Stored data

◇ ◇ ◇ ◇ ◇ ◇ ◇

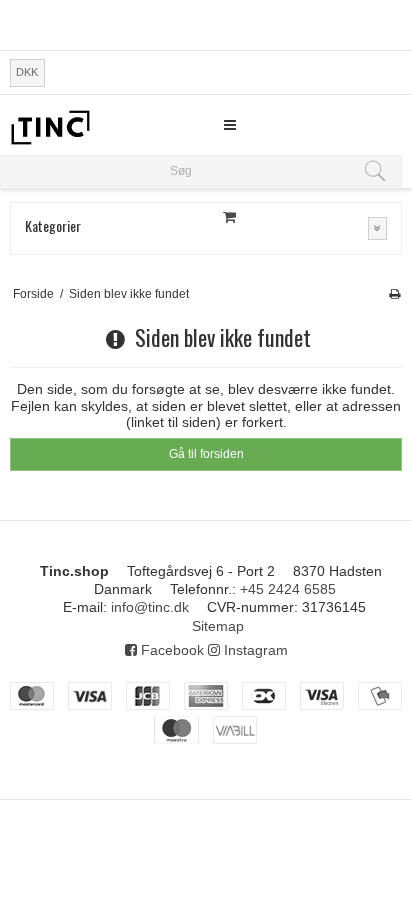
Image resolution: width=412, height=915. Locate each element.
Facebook (170, 650)
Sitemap (218, 626)
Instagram (254, 650)
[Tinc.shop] (50, 127)
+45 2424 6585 (288, 589)
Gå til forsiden (206, 454)
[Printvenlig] (394, 294)
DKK (27, 72)
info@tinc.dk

◇ ◇ ◇ ◇ ◇ ◇ ◇

• _What you should do_:
Please set the data above down exactly, with the pictures removed.

• _Worked solution_:
Image resolution: width=412, height=915. Locate each element.
Facebook (170, 650)
Sitemap (218, 626)
Instagram (254, 650)
[Tinc.shop] (50, 127)
+45 2424 6585 (288, 589)
Gå til forsiden (206, 454)
[Printvenlig] (394, 294)
DKK (27, 72)
info@tinc.dk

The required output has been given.